Findings were also presented in conferences in Israel, India, and the UK.

(b) Analysis of Israel and the UK top-down approach to energy security reveals significant differences between the two countries: in the UK, in which domestic gas reserves are depleting and climate mitigation targets are set by legislation, there are real tensions between energy security policies and climate change policies. Energy consumers are starting to be recognized by the central and local governments as important actors that could contribute to ESS. In Israel, which recently discovered significant gas reserves, energy security is a synonym to the security of supply. Israel’s climate change targets are modest, energy efficiency schemes are uncertain and demand reduction scheme are not supported. Consumers are not seen by the government as having any roles in ESS. Findings were presented and discussed in conferences in Israel.

(c) The middle out analysis in Israel and the UK highlighted the role of various local and national organiations in disseminating knowledge and scaling up local low-carbon actions. Results were published in the following articles:
Hamilton, J., Mayne, R., Parag Y. and Bergman, N. (2014). Scaling up local carbon action: the role of partnerships, networks and policy. Carbon Management 5(4): 463-476
Parag Yael, Jo Hamilton, Vicki White and Bernie Hogan (2013), Network approach for local and community governance of energy: the case of Oxfordshire. Energy Policy 62: 1064-1077.
Parag Yael, Shai Zur & Nadav Raz. Levels of consumers' agency and capacity as predictors for electricity demand reduction in the residential sector. Under review Energy Efficiency.
In addition, a report for policy maker was published in Israel:
Parag Yael (2014) Middle-out transition for sustainable urban energy consumption and production. An expert report for the Urban Sustainability project report in Hebrew.

(d) Following our analysis of the UK case we proposed a demand-side Negawatt market as a complementary market for the supply-side capacity market. A Negawatt market could contribute to both energy services security and climate mitigation. The Negawatt market as a mean to improve ESS was presented in conferences in the UK and the US.
Later in the research, however, we further developed the Negawatt market concept to the Prosumer-oriented market, which goes beyond energy saving and energy efficiency and sees a greater role for demand side in providing and contributing to ESS. We presented the prosumer market concept in conferences in Israel, Europe and the US and in the following articles:
Parag Yael and Benjamin Sovacool (2016) Electricity market design for the prosumer era. Nature Energy 1(4). DOI: 10.1038/NENERGY.2016.32.
Parag Yael (2015) Beyond energy efficiency: A ‘prosumer market’ as an integrated platform for consumer engagement with the energy system. ECEEE 2015 Summer Study”.

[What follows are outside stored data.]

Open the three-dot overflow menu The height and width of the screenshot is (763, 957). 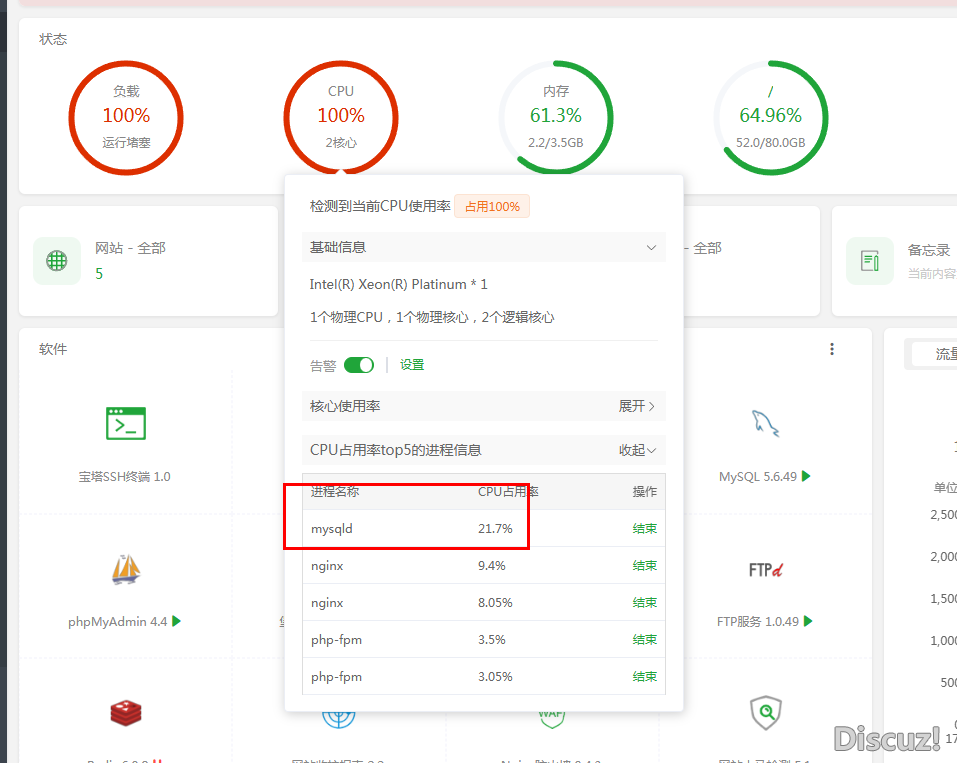831,348
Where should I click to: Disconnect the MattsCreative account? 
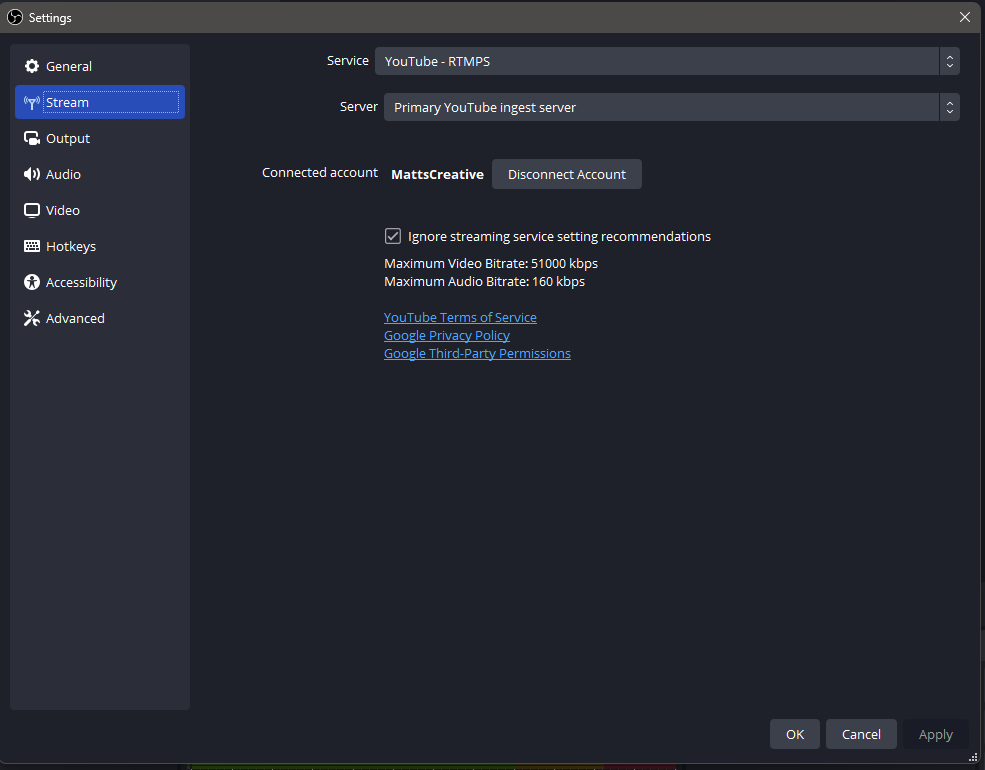pos(566,173)
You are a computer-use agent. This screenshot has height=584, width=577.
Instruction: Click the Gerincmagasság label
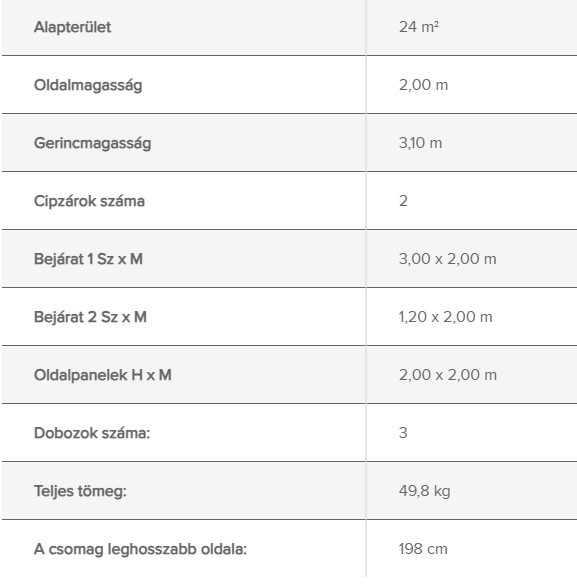(93, 143)
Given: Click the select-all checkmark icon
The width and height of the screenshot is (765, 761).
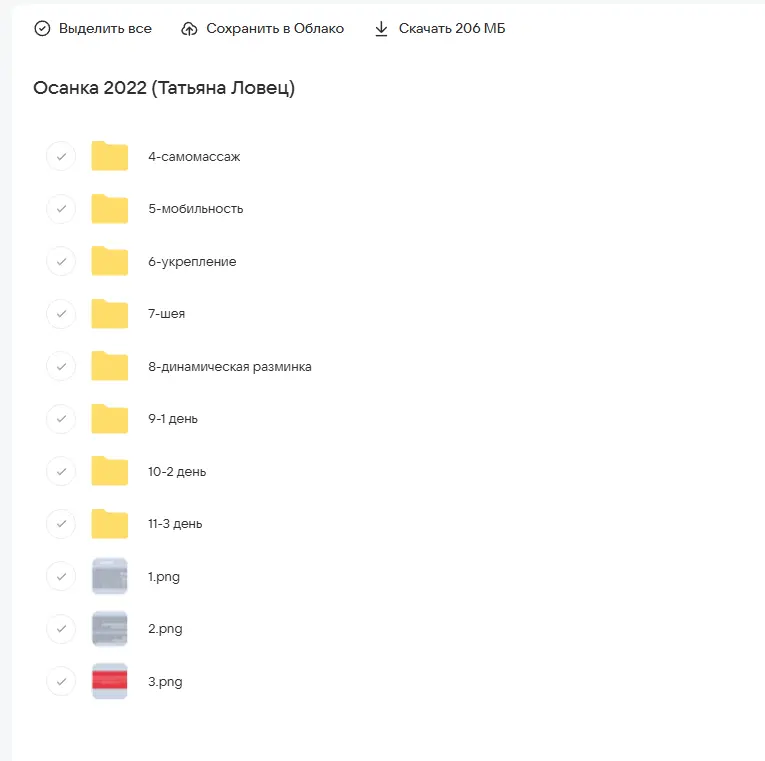Looking at the screenshot, I should click(x=42, y=29).
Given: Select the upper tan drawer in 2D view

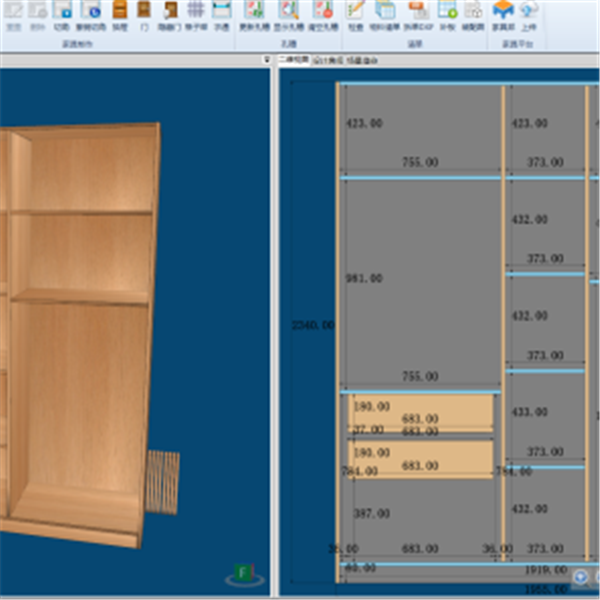Looking at the screenshot, I should [x=421, y=412].
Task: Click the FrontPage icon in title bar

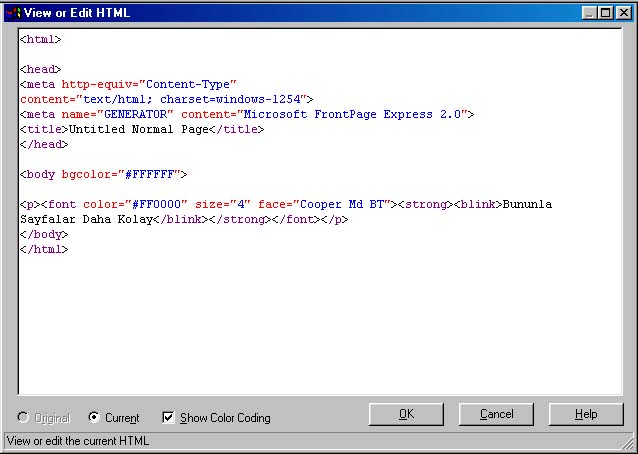Action: pyautogui.click(x=12, y=13)
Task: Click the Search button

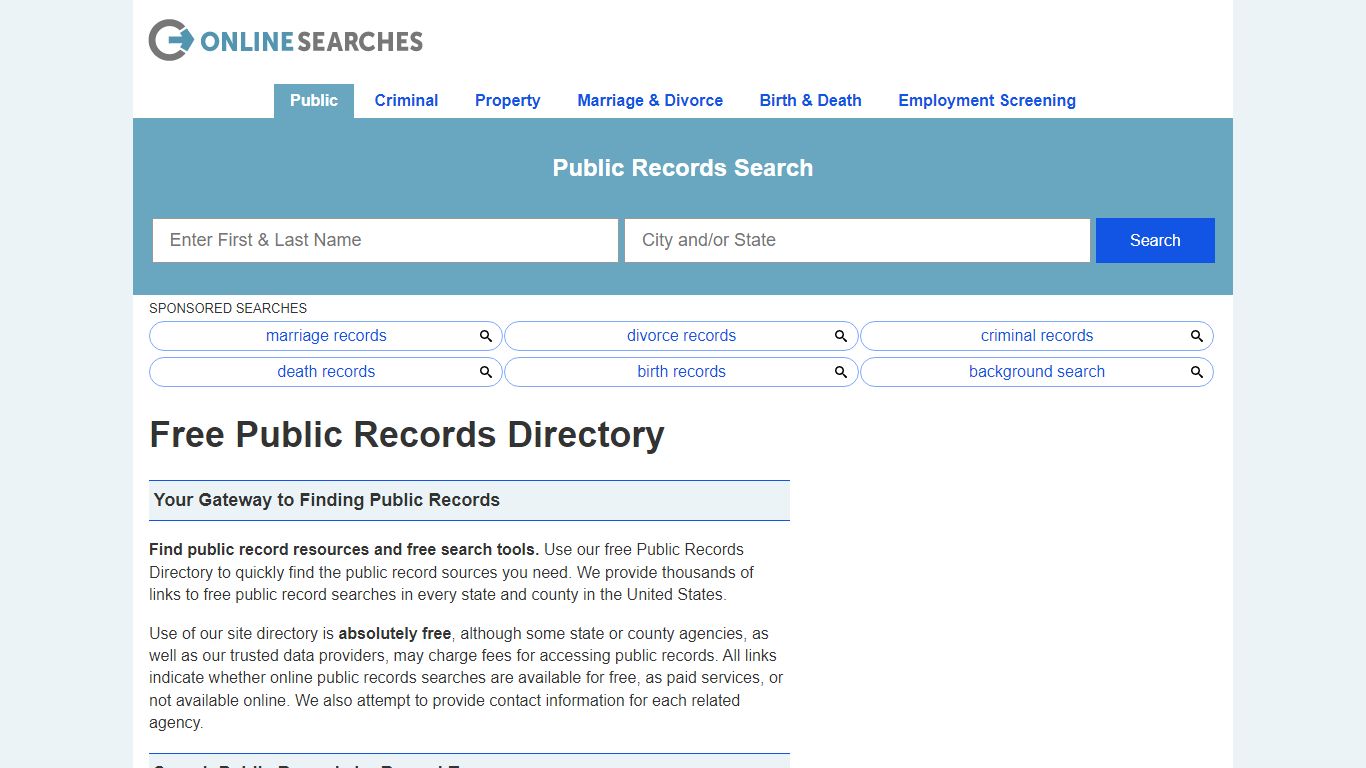Action: [1154, 240]
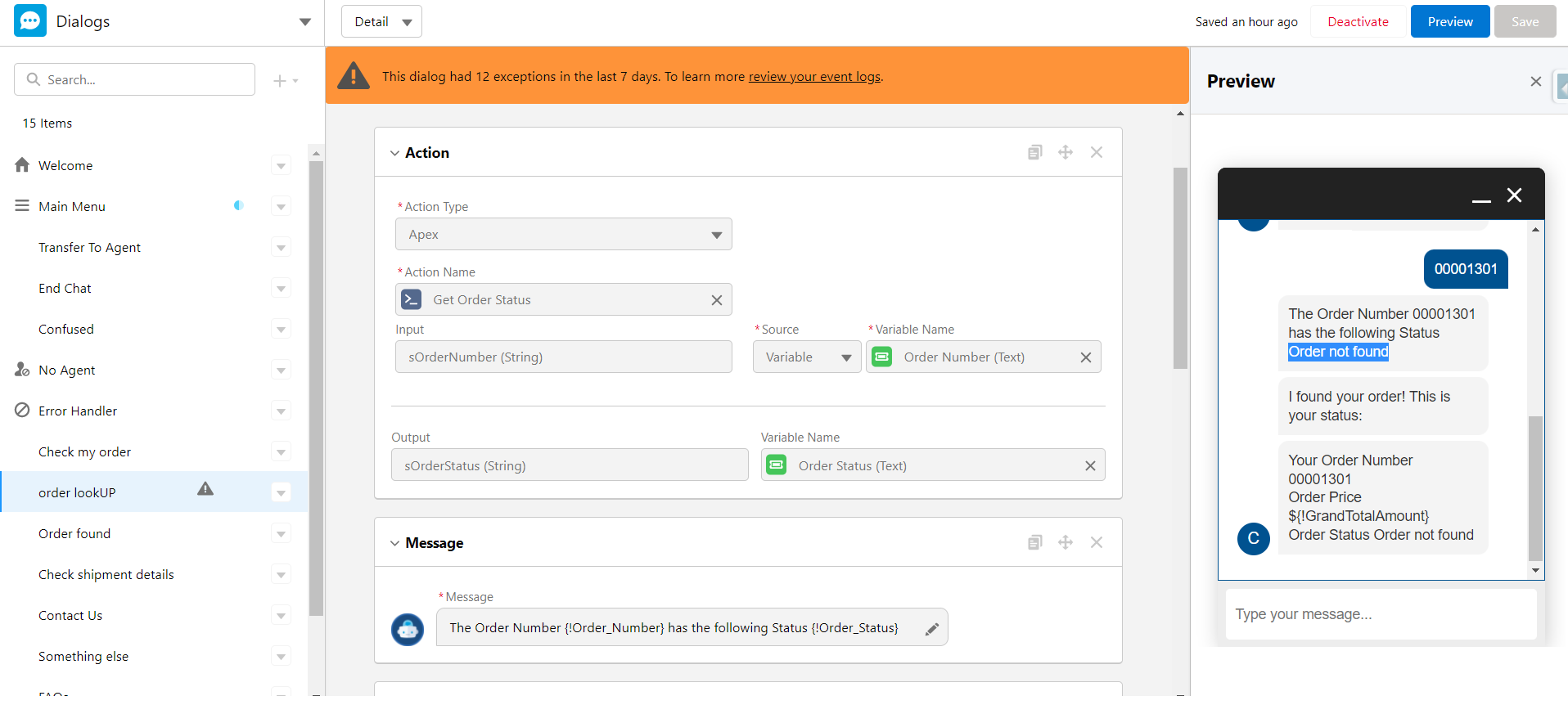The image size is (1568, 705).
Task: Open the Action Type Apex dropdown
Action: pos(563,235)
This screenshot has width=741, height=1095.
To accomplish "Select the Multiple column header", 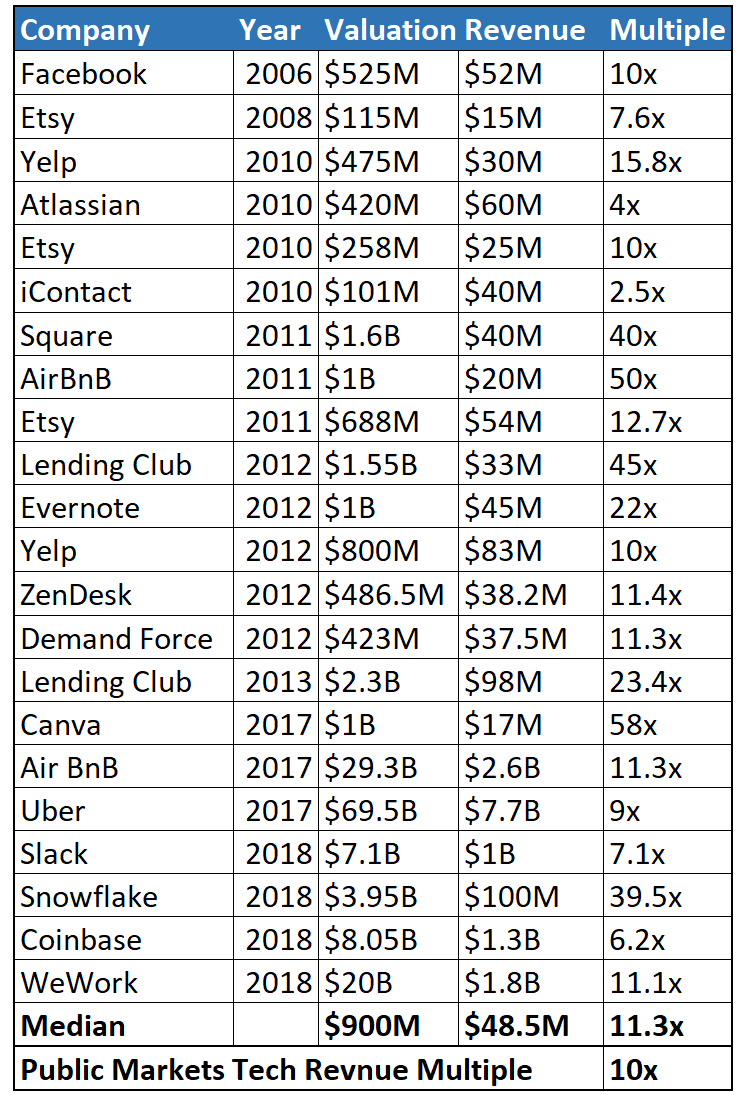I will 667,30.
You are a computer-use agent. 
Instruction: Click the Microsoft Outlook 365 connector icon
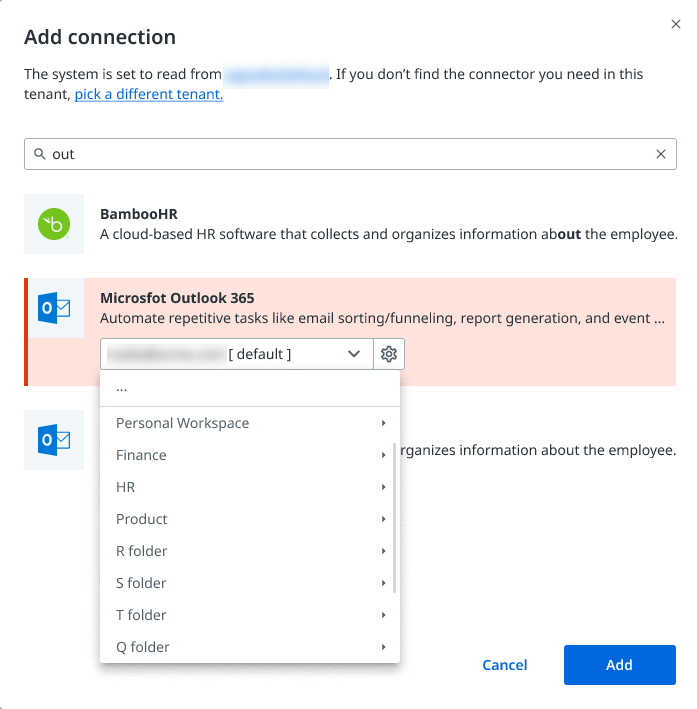click(54, 308)

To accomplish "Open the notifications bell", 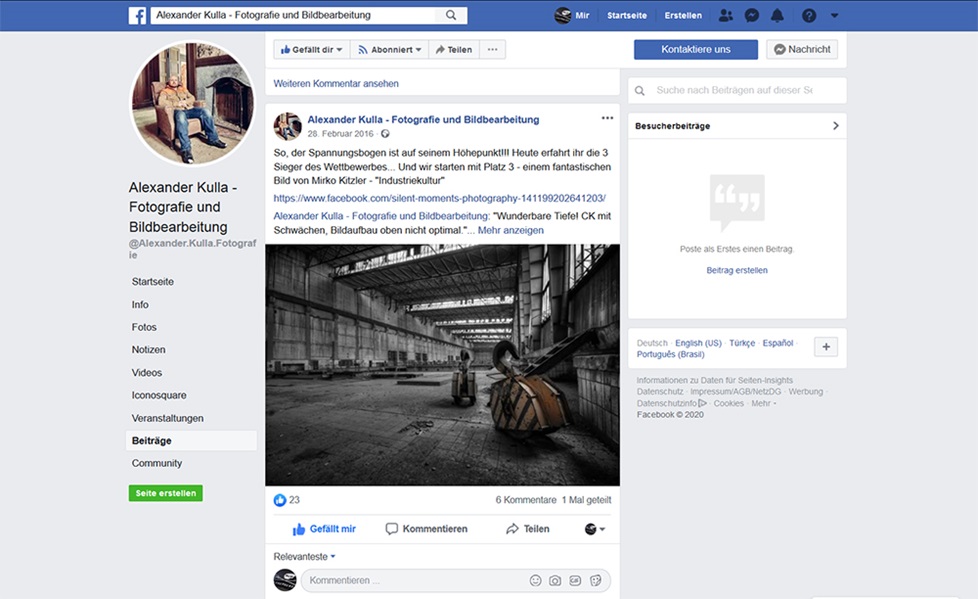I will (777, 16).
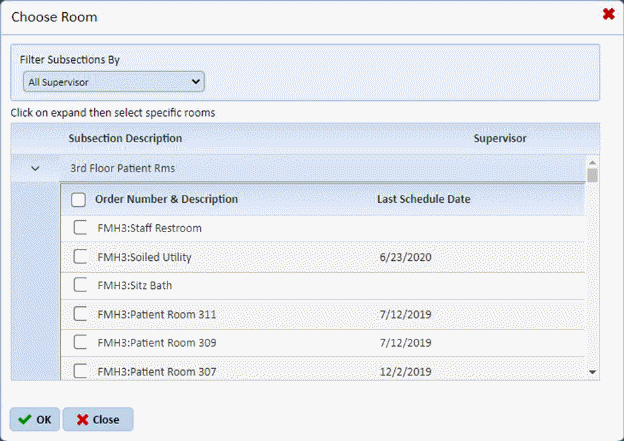This screenshot has height=441, width=624.
Task: Sort by Last Schedule Date column
Action: point(423,199)
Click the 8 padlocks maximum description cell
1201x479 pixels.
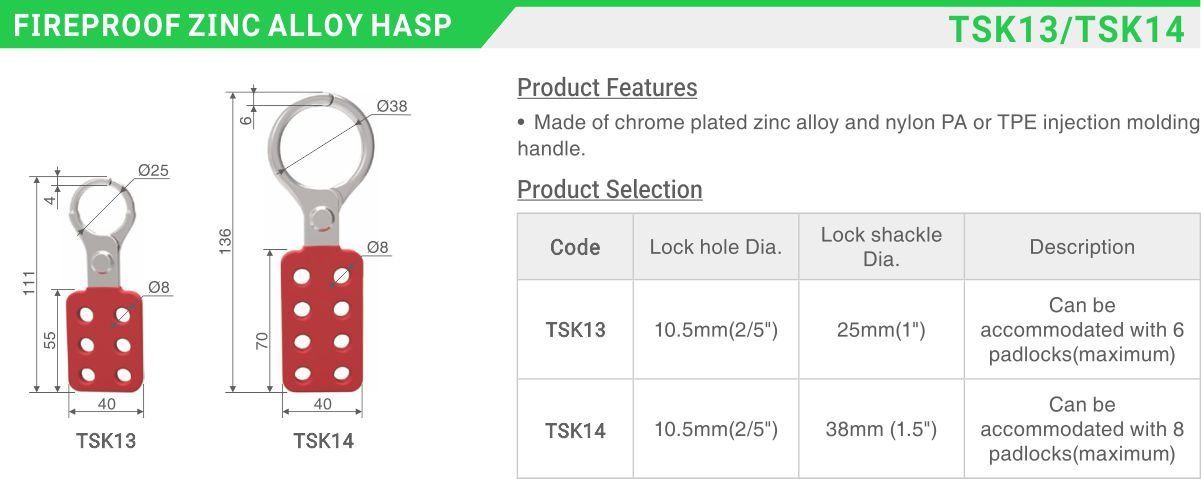coord(1082,430)
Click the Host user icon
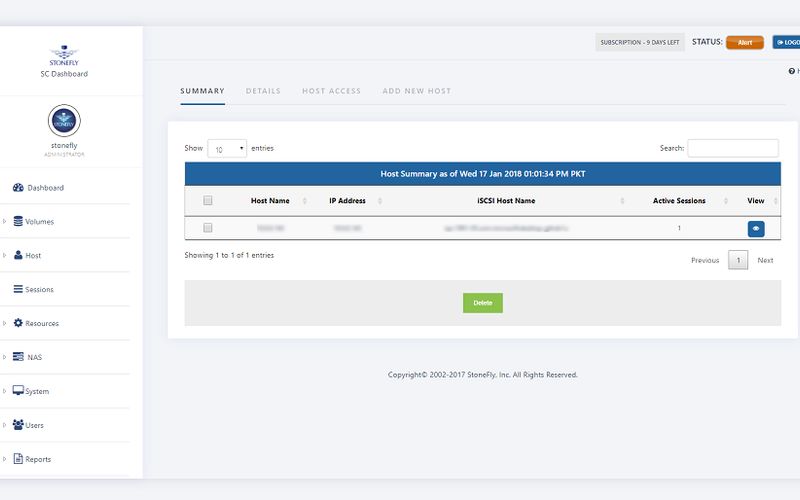 (18, 256)
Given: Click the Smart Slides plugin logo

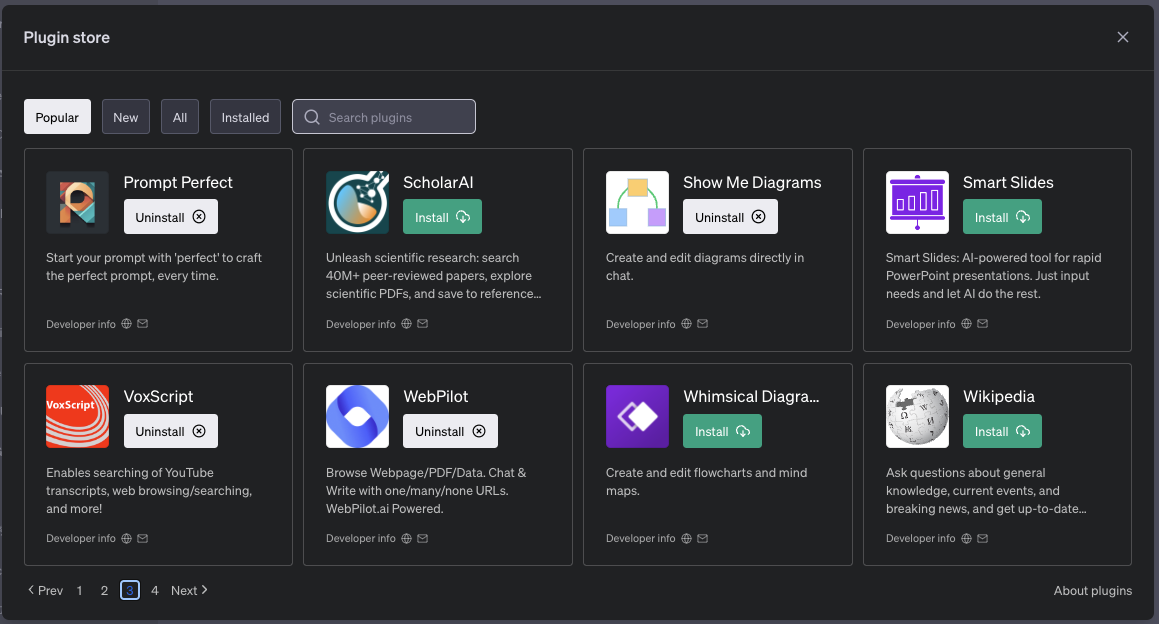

(e) Our bottom up analysis highlighted (a) the demand side potential contribution to ESS and (b) how willingness to actively participate in a prosumer oriented energy markets is influenced by socio-demographic variables, trust, attitudes toward technology, personal values and other components. Findings were accepted to, and will be presented in conferences in the UK and US. Two papers are being written and the following paper is under review:
Parag Yael and Lucy Michaels. Motivations and Barriers for integrating ‘prosuming’ services into the future decentralized electricity grid. Under review Energy Research and Social Scineces.